Randomized Matrix Multiplication

Matrix multiplication is a fundamental computation in modern statistics. It’s at the heart of all concurrent serious AI applications. The size of the matrices nowadays is gigantic. On a good system it takes around 30 seconds to estimate the covariance of a data matrix with dimensions $X_{10000 \times 2500}$ , a small data today’s standards mind you. Need to do it 10000 times? wait for roughly 80 hours. Have larger data? running time grows exponentially.
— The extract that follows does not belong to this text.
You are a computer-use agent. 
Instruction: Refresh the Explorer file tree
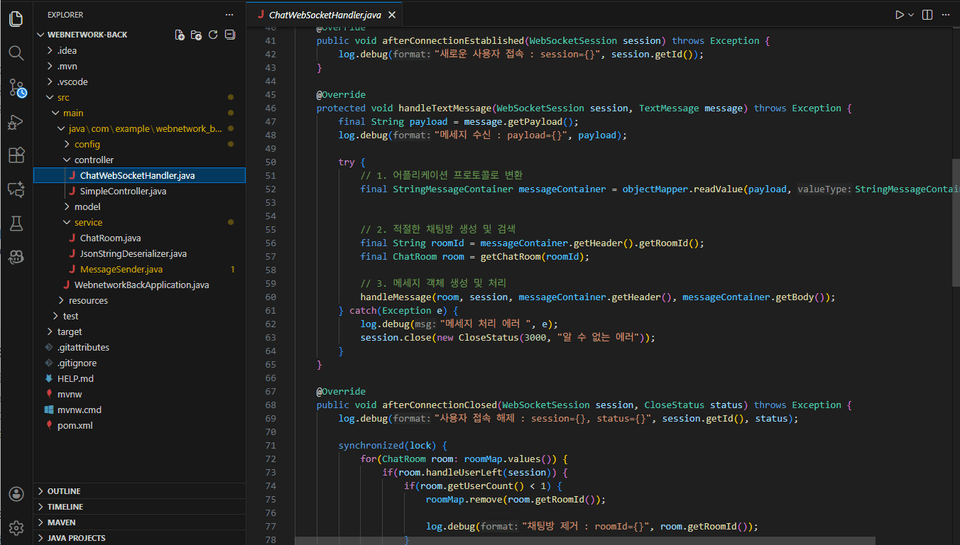click(213, 34)
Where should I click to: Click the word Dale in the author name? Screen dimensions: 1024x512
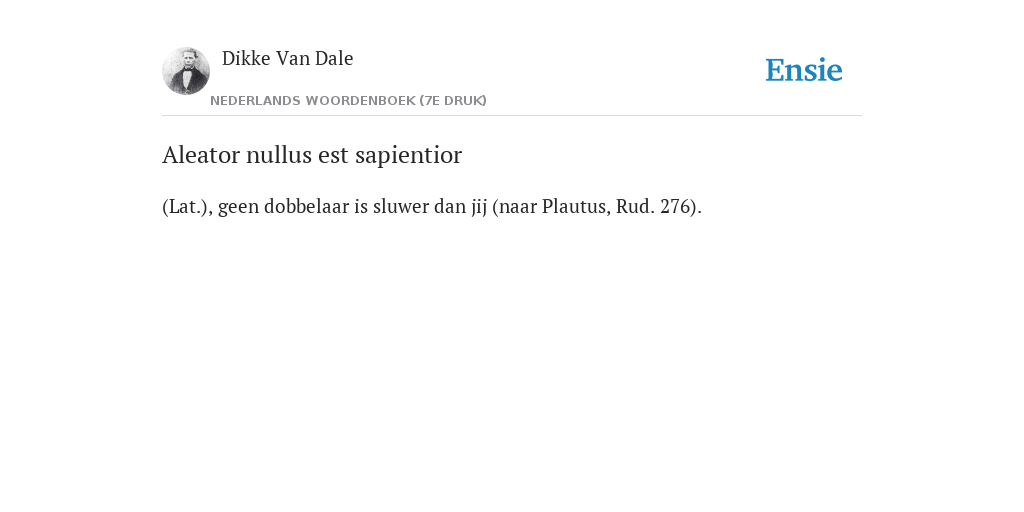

Want a more complex operation than covariance estimate? forget it, or get ready to dig deep into your pockets.

We, mere minions who are unable to splurge thousands of dollars for high-end G/TPUs, are left unable to work with large matrices due to the massive computational requirements needed; because who wants to wait few weeks to discover their bug.

This post offers a solution by way of approximation, using randomization. I start with the idea, followed by a short proof, and conclude with some code and few run-time results.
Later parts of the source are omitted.